SET TASK:
Recast the items from the line containing "Click Copy UTM Campaign button" through the line containing "Click the auto keying" as a Markdown table with the columns Row and Line, giving each line a row number and its text, and skipping blank lines.

SUPPLIED MATERIAL:
_ _ _ _

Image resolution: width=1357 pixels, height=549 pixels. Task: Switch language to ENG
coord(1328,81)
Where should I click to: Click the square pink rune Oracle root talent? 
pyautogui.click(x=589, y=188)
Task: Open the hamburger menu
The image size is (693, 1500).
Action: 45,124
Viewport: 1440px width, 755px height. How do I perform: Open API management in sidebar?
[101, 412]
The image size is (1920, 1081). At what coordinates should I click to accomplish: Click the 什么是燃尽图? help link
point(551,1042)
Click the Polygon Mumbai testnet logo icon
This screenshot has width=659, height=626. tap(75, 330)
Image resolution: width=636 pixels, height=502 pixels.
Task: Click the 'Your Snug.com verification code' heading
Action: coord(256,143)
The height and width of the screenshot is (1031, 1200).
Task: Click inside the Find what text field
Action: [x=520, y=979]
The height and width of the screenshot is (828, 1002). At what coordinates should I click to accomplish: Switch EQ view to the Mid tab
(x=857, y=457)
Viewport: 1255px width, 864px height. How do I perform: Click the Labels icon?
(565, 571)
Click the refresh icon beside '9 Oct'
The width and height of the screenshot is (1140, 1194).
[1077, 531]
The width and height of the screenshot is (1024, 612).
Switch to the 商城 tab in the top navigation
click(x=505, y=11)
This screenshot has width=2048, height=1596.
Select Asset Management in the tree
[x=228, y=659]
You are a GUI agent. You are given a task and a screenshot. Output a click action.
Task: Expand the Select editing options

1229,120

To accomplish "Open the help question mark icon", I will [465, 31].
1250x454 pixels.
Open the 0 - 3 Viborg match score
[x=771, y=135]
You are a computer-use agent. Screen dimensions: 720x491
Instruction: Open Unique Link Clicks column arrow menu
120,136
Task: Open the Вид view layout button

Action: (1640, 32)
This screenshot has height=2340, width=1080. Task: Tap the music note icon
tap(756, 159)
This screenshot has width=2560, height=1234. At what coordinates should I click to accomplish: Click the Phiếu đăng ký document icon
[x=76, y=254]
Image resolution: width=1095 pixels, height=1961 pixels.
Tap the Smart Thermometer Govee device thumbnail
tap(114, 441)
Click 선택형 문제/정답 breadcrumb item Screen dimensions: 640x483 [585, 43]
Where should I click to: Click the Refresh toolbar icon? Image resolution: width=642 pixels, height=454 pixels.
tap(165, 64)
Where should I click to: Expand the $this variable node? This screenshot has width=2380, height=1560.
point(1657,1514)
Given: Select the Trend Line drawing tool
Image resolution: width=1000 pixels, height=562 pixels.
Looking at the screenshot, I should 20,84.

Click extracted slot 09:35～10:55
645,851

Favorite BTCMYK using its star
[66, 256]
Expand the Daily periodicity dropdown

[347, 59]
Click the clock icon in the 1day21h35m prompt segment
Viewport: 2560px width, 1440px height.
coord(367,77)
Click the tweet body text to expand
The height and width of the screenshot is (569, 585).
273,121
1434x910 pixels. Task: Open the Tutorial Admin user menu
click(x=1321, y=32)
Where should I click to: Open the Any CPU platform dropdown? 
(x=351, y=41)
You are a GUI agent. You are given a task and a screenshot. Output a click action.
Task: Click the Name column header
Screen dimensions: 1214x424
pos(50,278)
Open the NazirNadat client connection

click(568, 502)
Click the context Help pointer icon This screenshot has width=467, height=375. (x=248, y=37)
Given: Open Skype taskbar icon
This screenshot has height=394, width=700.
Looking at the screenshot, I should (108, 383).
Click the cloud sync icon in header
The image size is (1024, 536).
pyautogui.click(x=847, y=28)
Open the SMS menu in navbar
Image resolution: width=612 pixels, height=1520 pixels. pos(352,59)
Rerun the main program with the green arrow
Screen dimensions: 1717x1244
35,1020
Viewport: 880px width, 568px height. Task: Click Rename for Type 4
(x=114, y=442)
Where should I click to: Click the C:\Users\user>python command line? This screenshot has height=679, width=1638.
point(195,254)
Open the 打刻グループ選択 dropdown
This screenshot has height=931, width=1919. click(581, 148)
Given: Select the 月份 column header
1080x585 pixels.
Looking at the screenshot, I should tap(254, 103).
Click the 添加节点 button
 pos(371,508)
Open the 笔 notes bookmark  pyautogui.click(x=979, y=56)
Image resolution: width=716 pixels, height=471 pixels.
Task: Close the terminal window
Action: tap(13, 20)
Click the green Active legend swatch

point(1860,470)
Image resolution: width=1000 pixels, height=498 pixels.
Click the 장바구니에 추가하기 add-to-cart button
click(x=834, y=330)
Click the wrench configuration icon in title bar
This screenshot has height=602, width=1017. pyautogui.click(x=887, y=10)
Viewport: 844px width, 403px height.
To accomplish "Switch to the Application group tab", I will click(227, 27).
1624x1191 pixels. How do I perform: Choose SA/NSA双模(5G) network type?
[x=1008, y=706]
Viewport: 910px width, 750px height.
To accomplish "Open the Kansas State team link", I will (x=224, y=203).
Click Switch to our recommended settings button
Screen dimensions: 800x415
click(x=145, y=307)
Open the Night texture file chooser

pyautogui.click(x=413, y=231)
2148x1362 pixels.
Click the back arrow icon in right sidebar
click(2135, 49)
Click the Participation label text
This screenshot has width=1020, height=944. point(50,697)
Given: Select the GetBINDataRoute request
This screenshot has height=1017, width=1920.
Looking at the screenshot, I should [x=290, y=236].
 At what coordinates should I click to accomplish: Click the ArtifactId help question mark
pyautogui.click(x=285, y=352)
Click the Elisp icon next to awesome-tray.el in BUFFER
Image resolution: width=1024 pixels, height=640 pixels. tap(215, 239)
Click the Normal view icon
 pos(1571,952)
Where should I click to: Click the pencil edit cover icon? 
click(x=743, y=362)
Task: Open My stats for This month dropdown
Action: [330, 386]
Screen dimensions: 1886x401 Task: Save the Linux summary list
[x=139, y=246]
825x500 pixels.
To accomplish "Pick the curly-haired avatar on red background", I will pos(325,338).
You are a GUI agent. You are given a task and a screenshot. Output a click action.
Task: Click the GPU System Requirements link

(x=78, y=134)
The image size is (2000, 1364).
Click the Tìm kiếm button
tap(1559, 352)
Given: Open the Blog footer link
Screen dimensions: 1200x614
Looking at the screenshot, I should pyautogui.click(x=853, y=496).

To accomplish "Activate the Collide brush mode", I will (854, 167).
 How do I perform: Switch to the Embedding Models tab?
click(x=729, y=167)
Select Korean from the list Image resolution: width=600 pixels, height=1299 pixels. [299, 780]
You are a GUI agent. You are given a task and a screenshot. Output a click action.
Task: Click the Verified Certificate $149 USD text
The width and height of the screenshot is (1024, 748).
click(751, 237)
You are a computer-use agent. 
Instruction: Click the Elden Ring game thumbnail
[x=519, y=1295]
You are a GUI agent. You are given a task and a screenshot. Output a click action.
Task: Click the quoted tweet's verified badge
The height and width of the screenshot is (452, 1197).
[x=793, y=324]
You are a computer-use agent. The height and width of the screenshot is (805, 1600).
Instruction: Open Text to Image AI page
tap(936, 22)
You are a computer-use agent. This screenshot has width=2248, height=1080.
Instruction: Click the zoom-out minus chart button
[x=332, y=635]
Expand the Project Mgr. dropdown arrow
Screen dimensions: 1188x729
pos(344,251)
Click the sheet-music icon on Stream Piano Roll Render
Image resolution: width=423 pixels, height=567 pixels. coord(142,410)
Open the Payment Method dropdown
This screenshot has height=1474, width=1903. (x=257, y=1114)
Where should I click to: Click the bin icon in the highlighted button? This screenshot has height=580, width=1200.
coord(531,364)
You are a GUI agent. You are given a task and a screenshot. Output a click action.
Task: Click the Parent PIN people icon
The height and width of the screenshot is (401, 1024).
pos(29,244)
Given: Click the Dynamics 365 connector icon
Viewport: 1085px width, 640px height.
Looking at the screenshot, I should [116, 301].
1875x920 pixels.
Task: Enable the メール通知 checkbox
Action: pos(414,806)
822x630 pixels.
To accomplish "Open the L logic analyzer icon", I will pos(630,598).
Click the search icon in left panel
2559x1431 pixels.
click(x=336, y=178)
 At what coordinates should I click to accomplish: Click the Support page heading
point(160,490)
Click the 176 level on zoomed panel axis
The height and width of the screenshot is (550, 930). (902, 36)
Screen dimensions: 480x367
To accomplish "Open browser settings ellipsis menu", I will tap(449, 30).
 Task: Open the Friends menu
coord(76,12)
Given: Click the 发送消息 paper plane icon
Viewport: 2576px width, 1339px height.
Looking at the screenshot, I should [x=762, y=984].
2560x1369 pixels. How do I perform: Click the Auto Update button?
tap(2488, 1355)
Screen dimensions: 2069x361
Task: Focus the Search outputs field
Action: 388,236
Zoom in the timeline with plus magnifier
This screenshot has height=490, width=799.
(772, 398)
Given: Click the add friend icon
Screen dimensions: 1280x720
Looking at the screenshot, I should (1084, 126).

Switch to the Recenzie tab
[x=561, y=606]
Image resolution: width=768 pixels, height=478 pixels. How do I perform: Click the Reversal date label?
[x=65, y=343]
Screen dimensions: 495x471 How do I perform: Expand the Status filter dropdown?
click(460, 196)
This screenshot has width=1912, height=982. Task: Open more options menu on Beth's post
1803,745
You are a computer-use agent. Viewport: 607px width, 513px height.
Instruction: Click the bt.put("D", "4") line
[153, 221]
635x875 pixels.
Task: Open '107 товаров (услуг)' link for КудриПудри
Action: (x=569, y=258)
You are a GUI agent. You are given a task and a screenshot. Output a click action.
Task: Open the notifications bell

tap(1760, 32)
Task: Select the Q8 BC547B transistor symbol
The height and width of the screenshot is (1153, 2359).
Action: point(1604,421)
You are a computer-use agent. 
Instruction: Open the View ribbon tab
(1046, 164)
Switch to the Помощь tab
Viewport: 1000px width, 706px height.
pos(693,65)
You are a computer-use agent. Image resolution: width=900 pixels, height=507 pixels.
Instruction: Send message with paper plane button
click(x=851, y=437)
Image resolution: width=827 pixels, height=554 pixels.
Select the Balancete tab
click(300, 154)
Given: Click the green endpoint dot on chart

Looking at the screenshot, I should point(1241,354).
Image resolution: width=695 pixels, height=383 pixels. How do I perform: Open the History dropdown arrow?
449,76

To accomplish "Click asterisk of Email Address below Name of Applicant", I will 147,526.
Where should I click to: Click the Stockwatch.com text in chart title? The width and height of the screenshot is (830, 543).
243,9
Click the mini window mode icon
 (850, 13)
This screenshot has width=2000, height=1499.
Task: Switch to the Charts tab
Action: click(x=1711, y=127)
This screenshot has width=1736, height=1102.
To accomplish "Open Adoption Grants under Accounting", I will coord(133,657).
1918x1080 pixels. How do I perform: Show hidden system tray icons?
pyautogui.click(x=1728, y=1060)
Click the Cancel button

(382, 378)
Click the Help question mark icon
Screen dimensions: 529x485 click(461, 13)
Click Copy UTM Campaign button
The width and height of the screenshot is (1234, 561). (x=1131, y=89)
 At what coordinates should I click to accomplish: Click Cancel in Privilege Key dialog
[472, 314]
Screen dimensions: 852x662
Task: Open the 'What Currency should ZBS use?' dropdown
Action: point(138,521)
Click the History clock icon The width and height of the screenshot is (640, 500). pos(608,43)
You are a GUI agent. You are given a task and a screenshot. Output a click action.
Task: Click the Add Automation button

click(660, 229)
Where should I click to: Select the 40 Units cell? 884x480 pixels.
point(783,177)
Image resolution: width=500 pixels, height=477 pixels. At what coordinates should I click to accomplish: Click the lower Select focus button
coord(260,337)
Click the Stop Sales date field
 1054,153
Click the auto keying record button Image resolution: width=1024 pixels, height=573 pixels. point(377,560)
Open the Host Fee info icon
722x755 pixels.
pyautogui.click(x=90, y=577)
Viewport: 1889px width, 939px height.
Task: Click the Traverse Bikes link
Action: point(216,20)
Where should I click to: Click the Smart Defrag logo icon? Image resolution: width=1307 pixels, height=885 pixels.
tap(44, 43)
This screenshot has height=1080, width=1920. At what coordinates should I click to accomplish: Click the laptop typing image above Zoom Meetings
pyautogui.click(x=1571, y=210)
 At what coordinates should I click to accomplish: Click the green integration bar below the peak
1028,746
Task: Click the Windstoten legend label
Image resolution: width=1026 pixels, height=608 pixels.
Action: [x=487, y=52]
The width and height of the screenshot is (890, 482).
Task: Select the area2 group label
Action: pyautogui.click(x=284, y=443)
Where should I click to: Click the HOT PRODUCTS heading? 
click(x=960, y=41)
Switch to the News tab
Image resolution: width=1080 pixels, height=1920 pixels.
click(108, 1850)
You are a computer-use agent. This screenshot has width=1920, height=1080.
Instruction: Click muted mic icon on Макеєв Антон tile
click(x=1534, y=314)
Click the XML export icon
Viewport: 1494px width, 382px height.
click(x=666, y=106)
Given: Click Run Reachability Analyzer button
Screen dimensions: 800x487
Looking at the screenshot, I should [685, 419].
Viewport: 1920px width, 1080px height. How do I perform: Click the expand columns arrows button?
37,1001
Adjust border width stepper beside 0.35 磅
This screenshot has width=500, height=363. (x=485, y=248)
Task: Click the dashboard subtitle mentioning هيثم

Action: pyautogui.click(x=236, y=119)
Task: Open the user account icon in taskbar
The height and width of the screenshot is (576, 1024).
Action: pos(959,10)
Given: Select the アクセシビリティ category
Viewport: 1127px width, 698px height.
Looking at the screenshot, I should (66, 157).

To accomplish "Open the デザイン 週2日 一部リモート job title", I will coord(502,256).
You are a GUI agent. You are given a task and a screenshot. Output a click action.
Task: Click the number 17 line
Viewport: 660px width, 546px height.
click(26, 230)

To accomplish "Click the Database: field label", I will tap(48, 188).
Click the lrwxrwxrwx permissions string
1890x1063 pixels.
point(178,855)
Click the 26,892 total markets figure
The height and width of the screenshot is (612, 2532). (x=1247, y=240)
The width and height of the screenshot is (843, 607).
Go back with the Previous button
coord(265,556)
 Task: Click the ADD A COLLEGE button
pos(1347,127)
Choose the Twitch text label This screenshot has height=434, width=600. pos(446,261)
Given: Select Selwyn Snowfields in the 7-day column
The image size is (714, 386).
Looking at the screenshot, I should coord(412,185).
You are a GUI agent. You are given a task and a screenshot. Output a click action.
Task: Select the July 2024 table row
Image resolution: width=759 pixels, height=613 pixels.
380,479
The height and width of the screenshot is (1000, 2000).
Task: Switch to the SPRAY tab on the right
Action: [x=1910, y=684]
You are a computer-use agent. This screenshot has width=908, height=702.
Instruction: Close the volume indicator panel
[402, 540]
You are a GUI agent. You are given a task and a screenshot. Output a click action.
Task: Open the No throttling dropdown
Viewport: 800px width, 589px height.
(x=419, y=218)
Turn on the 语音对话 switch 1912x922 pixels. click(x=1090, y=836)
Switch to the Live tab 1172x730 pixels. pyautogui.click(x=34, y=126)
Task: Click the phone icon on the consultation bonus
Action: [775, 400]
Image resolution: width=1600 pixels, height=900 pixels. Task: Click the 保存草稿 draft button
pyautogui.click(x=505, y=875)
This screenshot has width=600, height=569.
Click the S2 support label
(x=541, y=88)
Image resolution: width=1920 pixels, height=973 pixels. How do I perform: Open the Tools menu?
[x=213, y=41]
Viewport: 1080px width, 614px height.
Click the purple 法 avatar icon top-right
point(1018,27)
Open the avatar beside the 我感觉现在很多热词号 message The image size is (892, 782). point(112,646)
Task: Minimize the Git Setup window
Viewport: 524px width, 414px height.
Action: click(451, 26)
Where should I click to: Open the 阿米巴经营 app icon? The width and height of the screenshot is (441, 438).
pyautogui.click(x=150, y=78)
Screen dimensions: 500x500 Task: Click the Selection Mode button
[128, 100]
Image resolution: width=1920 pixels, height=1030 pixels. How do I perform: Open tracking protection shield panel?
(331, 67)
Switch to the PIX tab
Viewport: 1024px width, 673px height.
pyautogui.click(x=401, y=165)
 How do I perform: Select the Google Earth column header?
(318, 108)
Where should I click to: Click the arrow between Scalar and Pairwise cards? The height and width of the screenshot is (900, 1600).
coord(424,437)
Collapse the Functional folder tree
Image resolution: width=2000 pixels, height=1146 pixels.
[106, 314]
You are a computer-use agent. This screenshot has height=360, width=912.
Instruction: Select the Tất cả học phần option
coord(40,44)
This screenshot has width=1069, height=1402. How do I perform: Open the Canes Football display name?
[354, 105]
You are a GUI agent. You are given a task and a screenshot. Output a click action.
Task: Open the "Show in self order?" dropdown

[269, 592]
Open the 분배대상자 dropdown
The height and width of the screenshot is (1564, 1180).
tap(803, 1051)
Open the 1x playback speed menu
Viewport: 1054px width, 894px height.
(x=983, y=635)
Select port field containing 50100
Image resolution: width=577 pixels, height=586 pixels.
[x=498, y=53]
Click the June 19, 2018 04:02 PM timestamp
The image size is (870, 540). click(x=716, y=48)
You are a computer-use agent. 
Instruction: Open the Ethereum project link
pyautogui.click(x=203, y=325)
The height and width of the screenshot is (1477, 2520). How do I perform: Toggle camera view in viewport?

_ _ _ _

COMPLETED TASK:
| Row | Line |
|---|---|
| 1 | Click Copy UTM Campaign button |
| 2 | The width and height of the screenshot is (1234, 561). (x=1131, y=89) |
| 3 |  At what coordinates should I click to accomplish: Click Cancel in Privilege Key dialog |
| 4 | [472, 314] |
| 5 | Screen dimensions: 852x662 |
| 6 | Task: Open the 'What Currency should ZBS use?' dropdown |
| 7 | Action: point(138,521) |
| 8 | Click the History clock icon The width and height of the screenshot is (640, 500). pos(608,43) |
| 9 | You are a GUI agent. You are given a task and a screenshot. Output a click action. |
| 10 | Task: Click the Add Automation button |
| 11 | click(660, 229) |
| 12 | Where should I click to: Select the 40 Units cell? 884x480 pixels. |
| 13 | point(783,177) |
| 14 | Image resolution: width=500 pixels, height=477 pixels. At what coordinates should I click to accomplish: Click the lower Select focus button |
| 15 | coord(260,337) |
| 16 | Click the Stop Sales date field |
| 17 |  1054,153 |
| 18 | Click the auto keying record button Image resolution: width=1024 pixels, height=573 pixels. point(377,560) |